▸ **Task statement**: From the data below, retype exactly the lines starting with the one that contains "Find Branch Details with IFSC Code (27, 2190)" and ending with the one that contains "Home Loans in Pune (19, 1944)", both included.

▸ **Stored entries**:
##############################

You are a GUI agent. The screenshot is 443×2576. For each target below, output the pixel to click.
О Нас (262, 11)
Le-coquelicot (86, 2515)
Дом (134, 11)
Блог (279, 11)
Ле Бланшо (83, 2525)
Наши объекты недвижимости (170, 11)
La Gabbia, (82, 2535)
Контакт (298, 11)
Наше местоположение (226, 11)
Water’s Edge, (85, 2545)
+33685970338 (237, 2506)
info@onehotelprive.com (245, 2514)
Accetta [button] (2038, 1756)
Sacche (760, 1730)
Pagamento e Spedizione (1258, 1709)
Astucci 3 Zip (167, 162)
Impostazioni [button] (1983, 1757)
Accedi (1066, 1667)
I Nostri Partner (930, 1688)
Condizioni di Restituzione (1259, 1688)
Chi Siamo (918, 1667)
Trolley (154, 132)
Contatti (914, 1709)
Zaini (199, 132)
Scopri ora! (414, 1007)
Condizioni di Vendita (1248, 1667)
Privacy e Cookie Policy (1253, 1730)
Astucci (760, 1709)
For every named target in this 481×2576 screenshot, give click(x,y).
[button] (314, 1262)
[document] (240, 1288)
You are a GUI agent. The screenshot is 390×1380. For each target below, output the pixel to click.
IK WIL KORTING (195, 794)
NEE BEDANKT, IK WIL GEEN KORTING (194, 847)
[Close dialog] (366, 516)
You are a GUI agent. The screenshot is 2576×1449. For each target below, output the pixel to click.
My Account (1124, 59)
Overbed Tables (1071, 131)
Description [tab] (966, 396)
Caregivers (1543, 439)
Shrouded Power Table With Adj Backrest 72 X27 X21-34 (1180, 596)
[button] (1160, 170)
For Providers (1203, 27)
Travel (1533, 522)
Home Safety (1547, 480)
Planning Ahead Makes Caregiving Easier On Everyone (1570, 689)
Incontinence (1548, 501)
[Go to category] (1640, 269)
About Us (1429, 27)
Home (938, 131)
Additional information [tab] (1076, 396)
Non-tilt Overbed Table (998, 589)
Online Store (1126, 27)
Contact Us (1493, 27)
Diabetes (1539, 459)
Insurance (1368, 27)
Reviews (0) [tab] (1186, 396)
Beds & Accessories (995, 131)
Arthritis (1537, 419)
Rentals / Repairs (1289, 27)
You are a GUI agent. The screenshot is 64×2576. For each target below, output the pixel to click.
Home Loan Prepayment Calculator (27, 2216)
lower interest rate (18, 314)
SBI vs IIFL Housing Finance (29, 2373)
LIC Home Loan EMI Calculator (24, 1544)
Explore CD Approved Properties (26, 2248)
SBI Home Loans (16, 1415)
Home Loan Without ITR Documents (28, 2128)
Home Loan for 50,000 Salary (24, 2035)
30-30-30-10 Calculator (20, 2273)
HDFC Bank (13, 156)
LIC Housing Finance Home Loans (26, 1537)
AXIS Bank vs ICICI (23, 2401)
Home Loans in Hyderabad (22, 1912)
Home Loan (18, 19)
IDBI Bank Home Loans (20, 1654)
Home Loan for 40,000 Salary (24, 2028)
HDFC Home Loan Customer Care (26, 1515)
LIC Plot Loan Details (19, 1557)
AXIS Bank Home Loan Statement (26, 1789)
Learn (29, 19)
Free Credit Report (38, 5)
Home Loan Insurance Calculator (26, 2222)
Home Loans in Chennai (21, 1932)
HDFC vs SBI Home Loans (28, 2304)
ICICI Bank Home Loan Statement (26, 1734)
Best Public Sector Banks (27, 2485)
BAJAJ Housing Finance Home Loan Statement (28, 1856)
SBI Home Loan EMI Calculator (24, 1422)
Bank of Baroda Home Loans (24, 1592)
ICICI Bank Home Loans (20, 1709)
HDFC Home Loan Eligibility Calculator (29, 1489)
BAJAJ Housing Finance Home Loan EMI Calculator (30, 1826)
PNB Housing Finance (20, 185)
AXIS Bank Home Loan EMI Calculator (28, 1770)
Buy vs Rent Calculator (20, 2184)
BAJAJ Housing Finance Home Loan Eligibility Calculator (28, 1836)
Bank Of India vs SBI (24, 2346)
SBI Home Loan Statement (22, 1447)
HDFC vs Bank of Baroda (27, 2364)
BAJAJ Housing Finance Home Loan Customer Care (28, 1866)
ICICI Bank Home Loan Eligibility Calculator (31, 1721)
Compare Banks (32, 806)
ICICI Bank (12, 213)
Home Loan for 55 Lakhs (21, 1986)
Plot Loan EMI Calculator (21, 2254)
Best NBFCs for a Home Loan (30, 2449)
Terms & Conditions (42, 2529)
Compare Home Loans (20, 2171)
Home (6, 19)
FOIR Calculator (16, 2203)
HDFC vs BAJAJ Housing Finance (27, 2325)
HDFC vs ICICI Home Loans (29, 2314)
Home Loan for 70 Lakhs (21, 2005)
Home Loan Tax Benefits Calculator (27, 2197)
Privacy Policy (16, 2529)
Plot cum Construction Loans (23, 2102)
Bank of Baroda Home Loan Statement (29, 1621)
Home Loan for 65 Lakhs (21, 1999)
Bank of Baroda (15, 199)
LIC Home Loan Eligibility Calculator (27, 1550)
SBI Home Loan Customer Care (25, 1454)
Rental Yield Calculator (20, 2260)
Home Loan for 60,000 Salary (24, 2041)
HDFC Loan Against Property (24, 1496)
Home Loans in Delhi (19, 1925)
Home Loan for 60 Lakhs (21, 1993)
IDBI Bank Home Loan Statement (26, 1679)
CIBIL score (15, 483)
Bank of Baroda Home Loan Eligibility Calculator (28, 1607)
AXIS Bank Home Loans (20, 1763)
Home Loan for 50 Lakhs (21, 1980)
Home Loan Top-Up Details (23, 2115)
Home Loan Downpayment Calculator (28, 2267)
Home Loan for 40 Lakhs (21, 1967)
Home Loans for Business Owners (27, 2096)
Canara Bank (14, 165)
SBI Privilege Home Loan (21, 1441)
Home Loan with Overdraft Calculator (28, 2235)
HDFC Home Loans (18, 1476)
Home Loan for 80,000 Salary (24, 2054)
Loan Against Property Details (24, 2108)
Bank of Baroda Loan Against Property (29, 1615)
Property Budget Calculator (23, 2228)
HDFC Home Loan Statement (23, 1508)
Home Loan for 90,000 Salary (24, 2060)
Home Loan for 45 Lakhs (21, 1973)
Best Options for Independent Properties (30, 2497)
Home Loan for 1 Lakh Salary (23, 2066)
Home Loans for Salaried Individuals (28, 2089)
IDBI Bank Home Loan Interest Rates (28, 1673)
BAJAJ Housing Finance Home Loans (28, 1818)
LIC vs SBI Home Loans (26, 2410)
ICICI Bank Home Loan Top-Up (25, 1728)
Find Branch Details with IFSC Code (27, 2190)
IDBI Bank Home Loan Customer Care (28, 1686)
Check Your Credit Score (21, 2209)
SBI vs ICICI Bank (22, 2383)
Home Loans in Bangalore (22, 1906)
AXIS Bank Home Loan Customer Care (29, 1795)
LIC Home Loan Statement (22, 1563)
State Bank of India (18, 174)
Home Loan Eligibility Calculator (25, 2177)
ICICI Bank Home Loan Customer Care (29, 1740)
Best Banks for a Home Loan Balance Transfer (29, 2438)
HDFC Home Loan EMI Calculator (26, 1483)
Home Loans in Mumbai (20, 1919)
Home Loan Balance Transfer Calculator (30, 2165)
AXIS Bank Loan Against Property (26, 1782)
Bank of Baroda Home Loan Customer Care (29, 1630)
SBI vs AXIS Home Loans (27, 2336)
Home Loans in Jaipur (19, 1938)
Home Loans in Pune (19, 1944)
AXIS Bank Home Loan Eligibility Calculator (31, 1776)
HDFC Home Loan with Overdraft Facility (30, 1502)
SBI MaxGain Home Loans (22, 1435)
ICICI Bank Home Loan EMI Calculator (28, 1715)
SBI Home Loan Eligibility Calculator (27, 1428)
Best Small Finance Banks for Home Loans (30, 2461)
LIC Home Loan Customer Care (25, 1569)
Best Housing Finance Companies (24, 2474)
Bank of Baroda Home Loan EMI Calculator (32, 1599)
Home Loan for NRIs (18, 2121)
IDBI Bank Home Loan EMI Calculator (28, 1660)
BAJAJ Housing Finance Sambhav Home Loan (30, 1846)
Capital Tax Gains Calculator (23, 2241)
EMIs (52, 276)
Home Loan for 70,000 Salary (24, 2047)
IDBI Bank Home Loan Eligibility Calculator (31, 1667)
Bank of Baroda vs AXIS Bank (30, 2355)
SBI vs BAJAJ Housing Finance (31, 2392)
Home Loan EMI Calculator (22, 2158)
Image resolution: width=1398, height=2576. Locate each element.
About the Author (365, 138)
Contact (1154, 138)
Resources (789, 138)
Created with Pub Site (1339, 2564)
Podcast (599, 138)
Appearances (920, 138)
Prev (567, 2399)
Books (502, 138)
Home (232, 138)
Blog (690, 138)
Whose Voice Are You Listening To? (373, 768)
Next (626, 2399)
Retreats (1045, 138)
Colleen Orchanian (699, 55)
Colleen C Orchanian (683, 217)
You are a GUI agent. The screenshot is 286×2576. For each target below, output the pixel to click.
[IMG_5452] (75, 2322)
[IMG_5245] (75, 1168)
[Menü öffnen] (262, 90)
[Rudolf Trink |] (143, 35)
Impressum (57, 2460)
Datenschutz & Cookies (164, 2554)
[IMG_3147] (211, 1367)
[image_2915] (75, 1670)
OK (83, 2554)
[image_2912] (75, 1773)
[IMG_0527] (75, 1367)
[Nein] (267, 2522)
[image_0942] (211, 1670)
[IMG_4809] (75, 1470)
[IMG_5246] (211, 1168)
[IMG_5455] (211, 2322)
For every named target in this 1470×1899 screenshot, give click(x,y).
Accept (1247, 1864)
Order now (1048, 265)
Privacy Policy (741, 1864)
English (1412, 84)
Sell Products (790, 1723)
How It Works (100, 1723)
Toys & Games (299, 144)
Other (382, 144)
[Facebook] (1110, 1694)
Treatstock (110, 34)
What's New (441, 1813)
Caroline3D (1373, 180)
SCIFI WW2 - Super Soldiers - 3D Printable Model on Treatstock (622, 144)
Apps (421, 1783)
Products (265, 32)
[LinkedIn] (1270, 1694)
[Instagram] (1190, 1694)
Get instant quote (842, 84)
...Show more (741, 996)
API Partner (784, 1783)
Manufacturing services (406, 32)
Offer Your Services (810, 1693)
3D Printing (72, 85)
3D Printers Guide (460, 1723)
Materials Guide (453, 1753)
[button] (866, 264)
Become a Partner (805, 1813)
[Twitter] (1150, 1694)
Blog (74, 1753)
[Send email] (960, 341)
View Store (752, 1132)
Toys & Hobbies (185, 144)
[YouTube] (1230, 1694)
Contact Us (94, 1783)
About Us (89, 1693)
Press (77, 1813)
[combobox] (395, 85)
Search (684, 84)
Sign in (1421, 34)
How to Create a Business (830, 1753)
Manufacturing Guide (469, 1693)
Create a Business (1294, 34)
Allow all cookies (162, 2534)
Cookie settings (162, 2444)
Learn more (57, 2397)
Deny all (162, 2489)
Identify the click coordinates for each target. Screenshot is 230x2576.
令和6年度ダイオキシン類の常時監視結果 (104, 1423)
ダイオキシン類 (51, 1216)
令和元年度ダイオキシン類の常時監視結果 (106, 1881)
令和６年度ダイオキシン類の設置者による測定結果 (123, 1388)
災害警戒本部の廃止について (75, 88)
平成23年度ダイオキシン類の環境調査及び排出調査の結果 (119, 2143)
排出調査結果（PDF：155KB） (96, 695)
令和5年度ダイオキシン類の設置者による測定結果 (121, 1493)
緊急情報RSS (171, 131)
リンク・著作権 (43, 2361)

##############################

▸ **Written response**:
Find Branch Details with IFSC Code (27, 2190)
IDBI Bank Home Loan Customer Care (28, 1686)
Check Your Credit Score (21, 2209)
SBI vs ICICI Bank (22, 2383)
Home Loans in Bangalore (22, 1906)
AXIS Bank Home Loan Customer Care (29, 1795)
LIC Home Loan Statement (22, 1563)
State Bank of India (18, 174)
Home Loan Eligibility Calculator (25, 2177)
ICICI Bank Home Loan Customer Care (29, 1740)
Best Banks for a Home Loan Balance Transfer (29, 2438)
HDFC Home Loan EMI Calculator (26, 1483)
Home Loans in Mumbai (20, 1919)
Home Loan Balance Transfer Calculator (30, 2165)
AXIS Bank Loan Against Property (26, 1782)
Bank of Baroda Home Loan Customer Care (29, 1630)
SBI vs AXIS Home Loans (27, 2336)
Home Loans in Jaipur (19, 1938)
Home Loans in Pune (19, 1944)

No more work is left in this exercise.